Mereka adalah wajah baru semangat Sumpah Pemuda berjuang tanpa pamrih, berdaya tanpa harus meninggalkan jati diri. Namun, perjuangan mereka tidak boleh berjalan sendiri. Diperlukan kolaborasi lintas gender dan lintas generasi agar perempuan muda memiliki ruang aman dan dukungan moral untuk tumbuh.
Seperti kata Nelson Mandela, “Ketika perempuan berdaya, masyarakat menjadi lebih bebas.” Memberdayakan perempuan berarti membebaskan potensi daerah dari belenggu ketimpangan.

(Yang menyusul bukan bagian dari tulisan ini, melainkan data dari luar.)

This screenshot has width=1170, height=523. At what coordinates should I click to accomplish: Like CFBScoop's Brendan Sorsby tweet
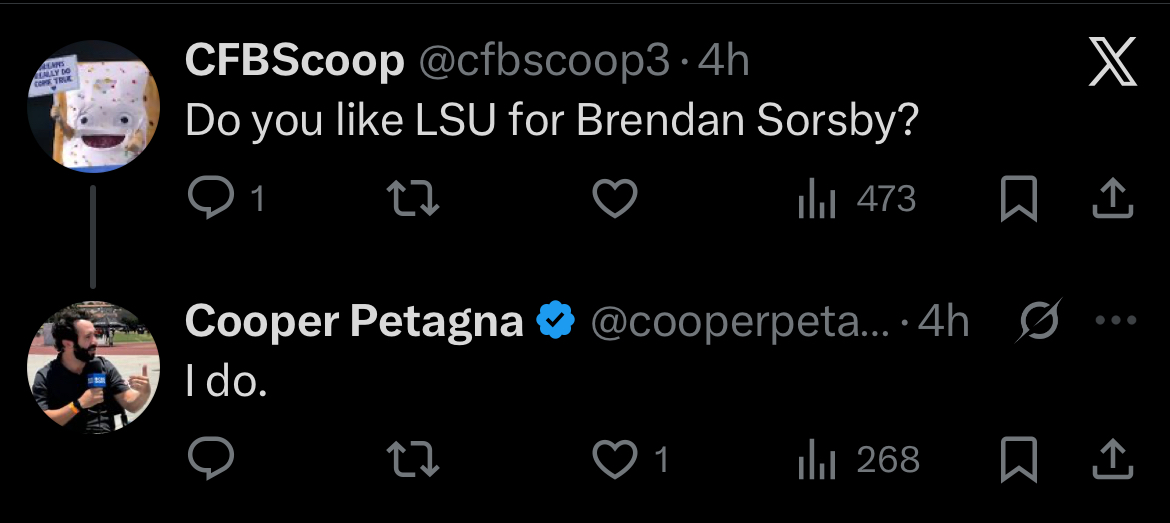615,201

Semangat Sumpah Pemuda tidak akan berarti jika hanya menjadi slogan tahunan. Ia harus diwujudkan dalam aksi nyata dalam kolaborasi, karya, dan keberanian untuk memimpin. Perempuan muda Bulukumba harus terus menyalakan api perubahan melalui pendidikan, seni, teknologi, dan pengabdian sosial.
Bulukumba akan semakin maju jika generasi mudanya bersatu, saling menghargai, dan bergerak bersama tanpa sekat gender. Karena sejatinya, cinta terhadap Bulukumba bukan sekadar kata, tetapi tindakan nyata untuk menjaga dan memajukan tanah kelahiran.
Dan ketika perempuan muda Bulukumba berani berdiri, bersuara, dan berkarya di sanalah semangat Sumpah Pemuda benar-benar hidup. Bukan hanya untuk Indonesia, tetapi untuk Bulukumba yang setara, maju, dan berdaya.
Penulis: Andi Tenri Abeng, S.Pd., M.Pd Sekretaris Cabang Koalisi Perempuan Indonesia (KPI) Cabang Bulukumba.